The estimated incidence ranges from 2 to 7 new cases per 100,000 children. While the exact prevalence remains uncertain it is approximately estimated to be between 10 and 50 cases per 100,000 children [9]. MCD is uncommon in adults, and the precise occurrence is undetermined. In preadolescents, MCD makes up 85-95% of all cases of nephrotic syndrome, while in adolescents and young adults the prevalence is 50%, and in adults MCD accounts for 10-15% of primary nephrotic syndrome cases. Corticosteroid treatment is usually effective in inducing remission, but relapse is common and repeated therapy is often required. Among children with MCD, 25% never relapse, 25% relapse infrequently, and 50% have numerous relapses [16].

While there are anecdotal case reports of ADPKD associated with nephrotic syndrome, including MCD, the prevalence of such associations is extremely low [2, 17].

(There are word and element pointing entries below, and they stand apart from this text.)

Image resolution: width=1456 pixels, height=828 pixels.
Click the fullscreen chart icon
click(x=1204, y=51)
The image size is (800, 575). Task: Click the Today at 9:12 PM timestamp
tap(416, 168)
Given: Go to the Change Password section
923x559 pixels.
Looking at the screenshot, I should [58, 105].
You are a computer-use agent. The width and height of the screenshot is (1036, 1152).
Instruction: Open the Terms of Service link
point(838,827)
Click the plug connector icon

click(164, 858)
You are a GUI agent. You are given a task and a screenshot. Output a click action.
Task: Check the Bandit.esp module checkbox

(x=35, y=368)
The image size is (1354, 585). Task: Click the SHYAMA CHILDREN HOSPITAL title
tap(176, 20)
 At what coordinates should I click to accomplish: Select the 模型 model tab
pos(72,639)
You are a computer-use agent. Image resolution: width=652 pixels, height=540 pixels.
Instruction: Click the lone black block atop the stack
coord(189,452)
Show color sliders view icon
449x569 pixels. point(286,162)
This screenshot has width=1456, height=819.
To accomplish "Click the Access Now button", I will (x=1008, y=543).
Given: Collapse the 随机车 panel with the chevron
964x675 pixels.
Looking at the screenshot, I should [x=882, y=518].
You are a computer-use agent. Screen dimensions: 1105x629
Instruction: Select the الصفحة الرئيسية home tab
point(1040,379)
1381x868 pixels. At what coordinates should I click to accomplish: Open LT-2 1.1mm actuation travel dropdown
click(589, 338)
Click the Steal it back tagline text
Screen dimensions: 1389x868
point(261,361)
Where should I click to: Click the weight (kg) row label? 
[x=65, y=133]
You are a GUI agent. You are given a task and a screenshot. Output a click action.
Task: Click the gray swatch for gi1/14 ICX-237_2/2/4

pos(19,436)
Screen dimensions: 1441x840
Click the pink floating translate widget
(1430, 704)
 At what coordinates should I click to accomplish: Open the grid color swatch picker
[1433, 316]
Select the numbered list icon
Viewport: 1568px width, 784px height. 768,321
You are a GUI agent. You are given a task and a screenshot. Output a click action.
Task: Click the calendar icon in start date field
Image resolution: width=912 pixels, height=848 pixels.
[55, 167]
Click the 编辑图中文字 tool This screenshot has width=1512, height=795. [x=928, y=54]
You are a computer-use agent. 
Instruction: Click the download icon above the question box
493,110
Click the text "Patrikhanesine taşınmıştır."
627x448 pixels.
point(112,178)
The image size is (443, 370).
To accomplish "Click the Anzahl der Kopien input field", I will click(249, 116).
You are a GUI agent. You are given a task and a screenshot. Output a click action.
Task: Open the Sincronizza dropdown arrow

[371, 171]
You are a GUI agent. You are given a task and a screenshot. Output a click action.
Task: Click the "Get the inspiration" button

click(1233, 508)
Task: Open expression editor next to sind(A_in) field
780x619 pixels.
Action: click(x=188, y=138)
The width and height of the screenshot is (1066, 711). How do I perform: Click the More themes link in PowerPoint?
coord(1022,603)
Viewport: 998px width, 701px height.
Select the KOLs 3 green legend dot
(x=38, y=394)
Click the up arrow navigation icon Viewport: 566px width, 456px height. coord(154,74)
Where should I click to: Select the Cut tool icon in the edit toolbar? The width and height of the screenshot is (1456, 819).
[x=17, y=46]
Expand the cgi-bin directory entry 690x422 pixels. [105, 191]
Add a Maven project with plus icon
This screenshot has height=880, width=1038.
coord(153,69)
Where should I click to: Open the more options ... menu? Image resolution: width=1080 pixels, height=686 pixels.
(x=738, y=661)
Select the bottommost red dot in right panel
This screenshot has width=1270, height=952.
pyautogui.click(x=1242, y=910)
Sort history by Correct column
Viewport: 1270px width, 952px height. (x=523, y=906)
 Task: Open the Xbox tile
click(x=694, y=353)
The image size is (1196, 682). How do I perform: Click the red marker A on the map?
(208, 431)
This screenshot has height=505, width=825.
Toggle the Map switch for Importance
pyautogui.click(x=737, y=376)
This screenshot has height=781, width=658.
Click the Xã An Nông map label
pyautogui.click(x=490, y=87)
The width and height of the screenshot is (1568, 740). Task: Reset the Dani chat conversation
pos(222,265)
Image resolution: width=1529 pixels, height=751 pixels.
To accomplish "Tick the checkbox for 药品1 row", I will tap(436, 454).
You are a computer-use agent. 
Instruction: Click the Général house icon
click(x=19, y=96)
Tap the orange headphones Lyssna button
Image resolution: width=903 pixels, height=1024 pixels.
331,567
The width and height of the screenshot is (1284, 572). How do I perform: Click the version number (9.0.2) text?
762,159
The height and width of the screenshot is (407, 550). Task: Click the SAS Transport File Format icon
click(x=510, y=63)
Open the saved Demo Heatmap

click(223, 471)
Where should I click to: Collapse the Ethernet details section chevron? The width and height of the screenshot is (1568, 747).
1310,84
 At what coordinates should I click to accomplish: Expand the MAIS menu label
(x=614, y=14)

First author Age Sex Kidney Biopsy Diagnosis Therapy Outcome
Ekaterini et al. [9] 9 M No CS (oral) Remission
Savaj et al. [18] 29 M Yes FSGS CS + cyclosporine Remission
Peces et al. [19] 38 M Yes MN 1. CS

2. CS + Chlorambucil

 

3. CS + MFM

 1. Resistence

2. Partial remission for ten months

3. Remission
Hiura et al. [20] 70 M Yes IgAN CS Remission
Sar et al. [21] 39 M No Amyloidosis secondary TBC Colchicine + TBC terapy N/A
Akinbodewa et al. [22] 24 F Yes SLE stage II Prednisolone + MFM Remission
D’Cruz et al. [23] 35 M Yes D-PGN Conservative Partial remission
Visciano B et al. [2] 26 M Yes MPGN CS (oral) Remission
Yenigun et al. [24] 52 M Yes Amyloidosis Colchicine Started hemodialysis
Oda Y et al. [25] 23 M Yes FSGS Conservative

 

 Started hemodialysis
Table 1. Cases of nephrotic syndrome related to ADPKD since 2000. MCD: minimal change disease; FSGS: focal segmental glomerulosclerosis; MN: membranous nephropathy; IgAN: IgA nephropathy; D-PGN: diffuse proliferative glomerulonephritis; SLE: Systemic lupus erythematosus; MPGN: mesangial proliferative glomerulonephritis. N/A: Data not available. mycophenolate mofetil (MFM).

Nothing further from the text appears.